Millions chase quick fixes on TikTok and Instagram, only to see the scales stall. A leading weight-loss clinician warns that several trendy habits marketed as “healthy” can actually slow your metabolism and hinder progress.

Five viral habits sabotaging weight loss

  • Cutting entire food groups without medical reason
  • Relying heavily on protein bars, shakes and nut pastes
  • Self-prescribing multiple supplements
  • Trusting calorie-dense “healthy” treats
  • Training too hard without recovery

Extreme restrictions: why dropping food groups backfires

Removing carbs, dairy or other groups as a blanket rule can trigger a stress response. When the body senses deprivation, hormones like cortisol rise.

This reaction often increases cravings and the risk of overeating later. Severe restriction can slow your metabolism and provoke binge episodes.

Protein overload: helpful, but not limitless

Protein supports muscle and satiety, yet it still contributes calories.

Snack-heavy days filled with shakes, bars and spreads can quietly add several hundred calories. Overconsumption may also cause digestive complaints if fibre is neglected.

The danger of DIY supplement stacks

Many people take multiple pills without testing for deficiencies.
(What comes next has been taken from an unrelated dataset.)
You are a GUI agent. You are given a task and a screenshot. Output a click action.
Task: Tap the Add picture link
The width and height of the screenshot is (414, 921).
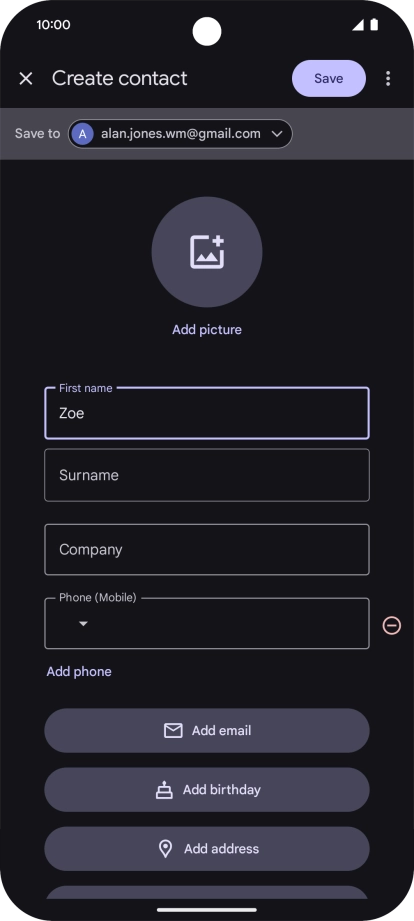(207, 330)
That can create imbalances.

  • High zinc intake can impair copper levels.
  • Excess vitamin D alters calcium handling.
  • Unregulated hormone boosters can disrupt natural systems.

Get medical testing before starting supplements — more is not always better.

“Healthy” snacks that are calories in disguise

Foods marketed as wellness staples can hide large calorie totals.

Examples gaining traction on social platforms include smoothie bowls loaded with toppings and sweetened plant-based lattes. They may taste virtuous but can equal a dessert in energy.

Calories still count, even when a dish is trendy or organic.

When workouts become counterproductive

Relentless high-intensity sessions or skipping refuelling after exercise can keep your body in stress mode.

Chronic training stress hampers recovery and can blunt metabolic rate. Instead of endless exertion, aim for a smarter balance.

Practical routine for steady results

  • Two strength sessions per week to preserve muscle
  • Moderate cardio and active recovery days
  • Daily walks to boost calorie burn without stress
  • Consistent sleep and scheduled rest days

Advice from a clinic founder on smarter choices

Prof Franklin Joseph, founder of Dr Frank’s Weight Loss Clinic, urges people to question viral tips and prioritise balance over extremes.

He recommends testing before supplement use, tracking total calories, and combining measured exercise with adequate rest for sustainable weight loss.